Voilà bien cinq minutes que le silence plane sur la pièce. En réponse à la remarque de Jared, mon amoureux secret a choisi le mutisme et l'ignorance. Avec un désintérêt flagrant, il s'est emparé d'une feuille, d'un de mes stylos, puis a commencé à griffonner des pattes de mouche dessus. Pour une fois, j'ai décidé de me taire aussi ; dès que j'ouvre la bouche, je profère une ânerie et je crois que mon quota du jour est largement dépassé. Celui de la semaine aussi, peut-être même celui du mois !
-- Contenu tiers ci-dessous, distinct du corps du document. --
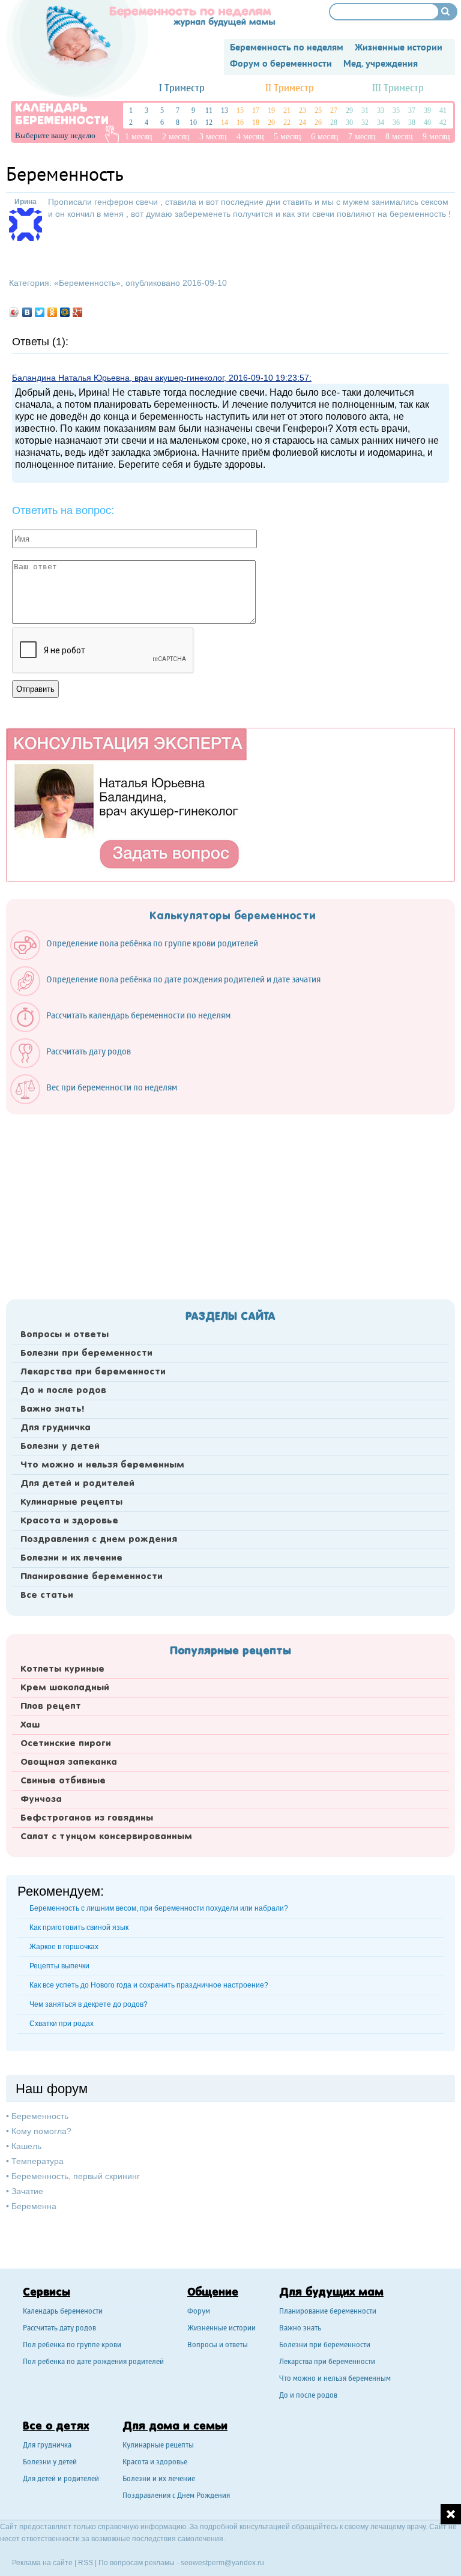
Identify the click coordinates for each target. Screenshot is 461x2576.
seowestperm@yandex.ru (222, 2563)
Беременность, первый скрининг (75, 2176)
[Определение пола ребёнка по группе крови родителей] (140, 957)
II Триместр (289, 88)
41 (443, 110)
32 (365, 122)
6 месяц (325, 136)
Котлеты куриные (62, 1669)
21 (287, 110)
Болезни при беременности (86, 1353)
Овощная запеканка (68, 1762)
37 (411, 110)
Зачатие (27, 2191)
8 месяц (399, 136)
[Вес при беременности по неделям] (99, 1101)
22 (287, 122)
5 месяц (287, 136)
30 (349, 122)
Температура (37, 2161)
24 (302, 122)
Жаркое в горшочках (63, 1947)
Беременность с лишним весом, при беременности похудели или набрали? (158, 1908)
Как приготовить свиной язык (78, 1927)
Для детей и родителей (77, 1484)
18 (255, 122)
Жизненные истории (221, 2328)
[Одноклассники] (52, 312)
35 (396, 110)
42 (443, 122)
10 (193, 122)
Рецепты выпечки (59, 1966)
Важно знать (300, 2328)
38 (411, 122)
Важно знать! (52, 1409)
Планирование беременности (91, 1577)
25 (318, 110)
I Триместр (182, 88)
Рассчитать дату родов (59, 2328)
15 (240, 110)
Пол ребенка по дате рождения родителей (93, 2362)
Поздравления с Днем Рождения (176, 2496)
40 (427, 122)
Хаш (30, 1725)
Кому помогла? (41, 2131)
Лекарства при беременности (93, 1372)
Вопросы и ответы (64, 1335)
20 (271, 122)
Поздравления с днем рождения (98, 1539)
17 (255, 110)
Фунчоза (41, 1799)
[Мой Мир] (65, 312)
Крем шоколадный (64, 1688)
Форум (198, 2312)
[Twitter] (40, 312)
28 (333, 122)
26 (318, 122)
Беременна (33, 2206)
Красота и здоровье (69, 1521)
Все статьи (46, 1595)
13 (224, 110)
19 (271, 110)
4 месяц (250, 136)
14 (224, 122)
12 (208, 122)
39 (427, 110)
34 (380, 122)
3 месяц (213, 136)
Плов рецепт (50, 1706)
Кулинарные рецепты (71, 1502)
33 (380, 110)
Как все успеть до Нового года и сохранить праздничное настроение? (148, 1985)
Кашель (26, 2146)
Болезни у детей (60, 1446)
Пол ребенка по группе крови (72, 2345)
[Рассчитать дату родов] (76, 1065)
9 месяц (436, 136)
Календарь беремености (63, 2312)
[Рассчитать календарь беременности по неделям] (126, 1029)
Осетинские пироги (65, 1744)
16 (240, 122)
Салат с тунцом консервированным (106, 1837)
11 (208, 110)
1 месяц (138, 136)
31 (365, 110)
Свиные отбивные (63, 1781)
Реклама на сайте (42, 2563)
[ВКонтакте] (27, 312)
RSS (85, 2563)
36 (396, 122)
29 (349, 110)
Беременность (87, 283)
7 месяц (362, 136)
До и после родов (63, 1390)
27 (333, 110)
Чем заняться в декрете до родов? (88, 2004)
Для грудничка (55, 1428)
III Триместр (398, 88)
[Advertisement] (230, 1203)
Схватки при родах (61, 2023)
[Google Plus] (77, 312)
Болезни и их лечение (71, 1558)
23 (302, 110)
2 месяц (176, 136)
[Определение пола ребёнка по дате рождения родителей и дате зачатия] (171, 993)
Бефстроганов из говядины (86, 1818)
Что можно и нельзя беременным (102, 1465)
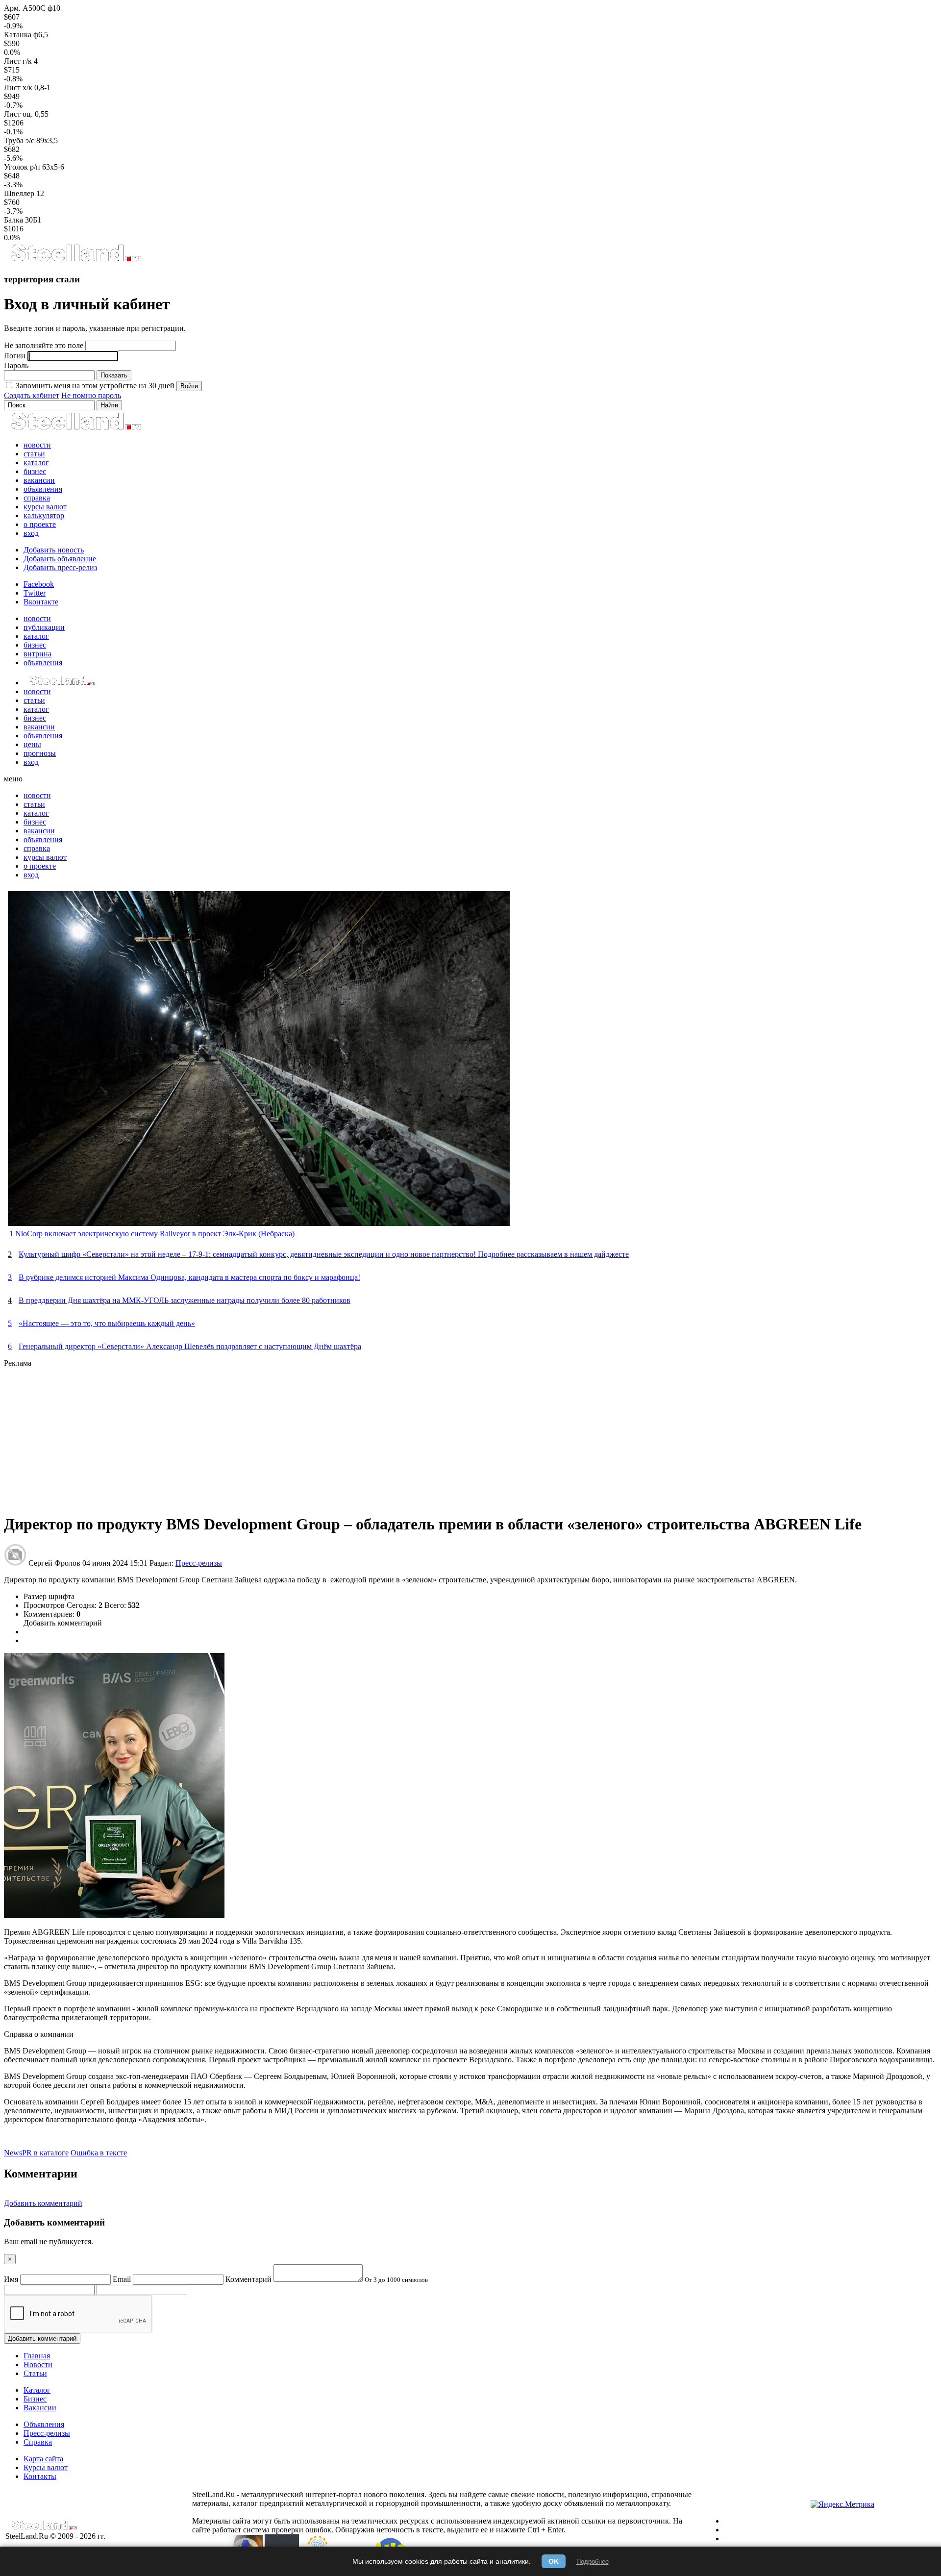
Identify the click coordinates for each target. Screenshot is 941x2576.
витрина (37, 654)
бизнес (35, 471)
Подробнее (592, 2561)
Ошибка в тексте (99, 2153)
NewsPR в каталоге (36, 2153)
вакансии (39, 480)
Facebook (39, 584)
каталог (36, 462)
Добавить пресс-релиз (60, 567)
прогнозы (40, 753)
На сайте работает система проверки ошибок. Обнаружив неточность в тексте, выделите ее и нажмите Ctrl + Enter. (437, 2525)
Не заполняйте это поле (43, 345)
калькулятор (44, 515)
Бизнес (35, 2399)
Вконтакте (41, 602)
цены (32, 744)
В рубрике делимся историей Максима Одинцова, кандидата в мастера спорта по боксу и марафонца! (189, 1277)
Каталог (37, 2390)
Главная (37, 2355)
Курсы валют (46, 2467)
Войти (189, 386)
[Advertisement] (298, 1436)
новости (37, 445)
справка (37, 498)
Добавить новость (54, 550)
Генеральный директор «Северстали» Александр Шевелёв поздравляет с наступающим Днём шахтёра (190, 1346)
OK (553, 2561)
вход (31, 533)
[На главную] (76, 260)
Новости (38, 2364)
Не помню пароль (91, 395)
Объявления (44, 2424)
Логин (14, 355)
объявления (43, 489)
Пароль (16, 365)
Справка (38, 2442)
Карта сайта (43, 2458)
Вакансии (40, 2407)
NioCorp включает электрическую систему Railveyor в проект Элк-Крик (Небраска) (155, 1233)
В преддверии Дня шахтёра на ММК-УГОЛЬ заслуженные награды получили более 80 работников (184, 1300)
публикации (44, 627)
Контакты (40, 2476)
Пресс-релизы (198, 1563)
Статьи (35, 2373)
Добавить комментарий (63, 1623)
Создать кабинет (31, 395)
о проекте (40, 524)
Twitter (35, 593)
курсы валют (45, 506)
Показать (113, 375)
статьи (34, 454)
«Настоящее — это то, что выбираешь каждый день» (107, 1323)
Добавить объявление (60, 558)
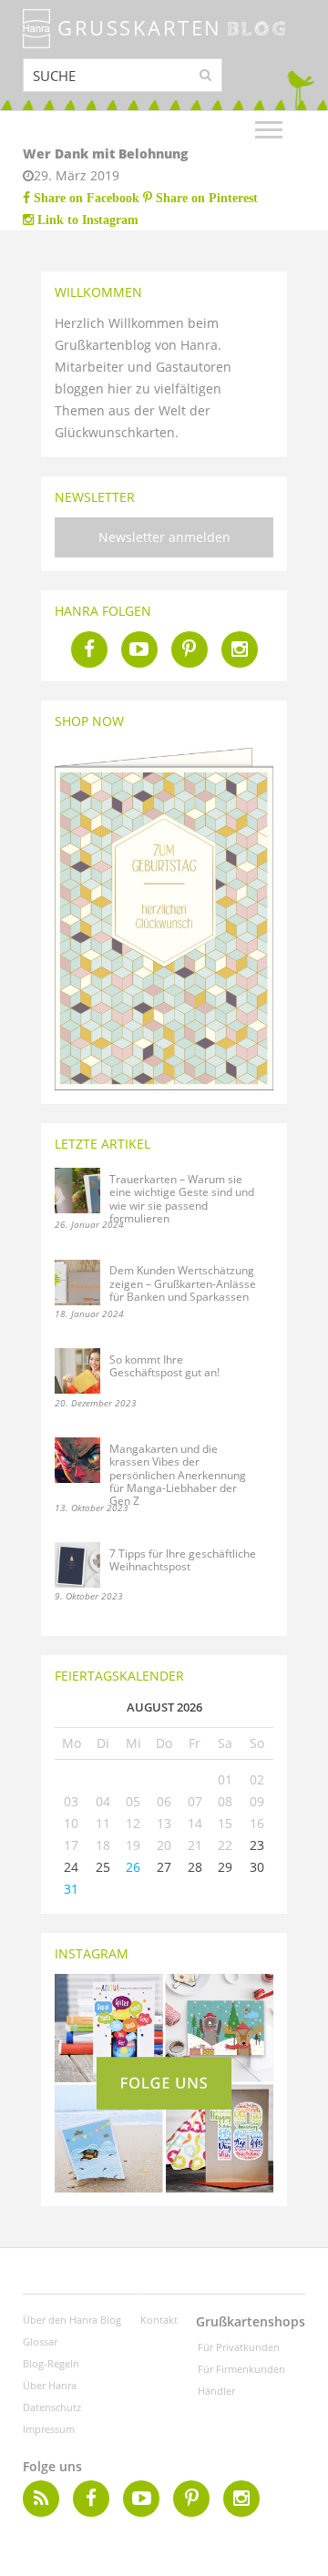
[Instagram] (239, 649)
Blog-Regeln (51, 2363)
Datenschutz (52, 2407)
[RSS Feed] (41, 2498)
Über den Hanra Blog (72, 2320)
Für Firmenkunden (241, 2369)
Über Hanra (50, 2385)
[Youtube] (139, 649)
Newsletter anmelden (164, 537)
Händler (216, 2391)
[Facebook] (89, 649)
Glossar (40, 2341)
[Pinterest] (189, 649)
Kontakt (159, 2320)
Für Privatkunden (239, 2347)
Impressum (49, 2429)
Voilà donc cinq bonnes minutes que les yeux de mon meilleur ami m'étudient sans relâche. Ils ont à peine cillé. Ses doigts tapotent ses tempes. Sa bouche se tord dans une moue dubitative. J'en ai la chair de poule. Quel dommage. Pour une fois que le moulin à paroles s'est tari, je n'arrive pas à en profiter. Je redoute l'issu de cet affrontement silencieux. Cléandre sait se montrer obstiné, il l'a bien prouvé face à ma mère, mais moi... je ne suis pas certain de tenir le choc. Alors j'espère que Jared cède, ça nous redonnerait l'avantage. Je compte sur sa curiosité et son impatience. Il doit bouillir sur place, en ce moment. Je l'imagine à la limite de l'implosion.
À mon grand soulagement, il ne tient que deux minutes de plus.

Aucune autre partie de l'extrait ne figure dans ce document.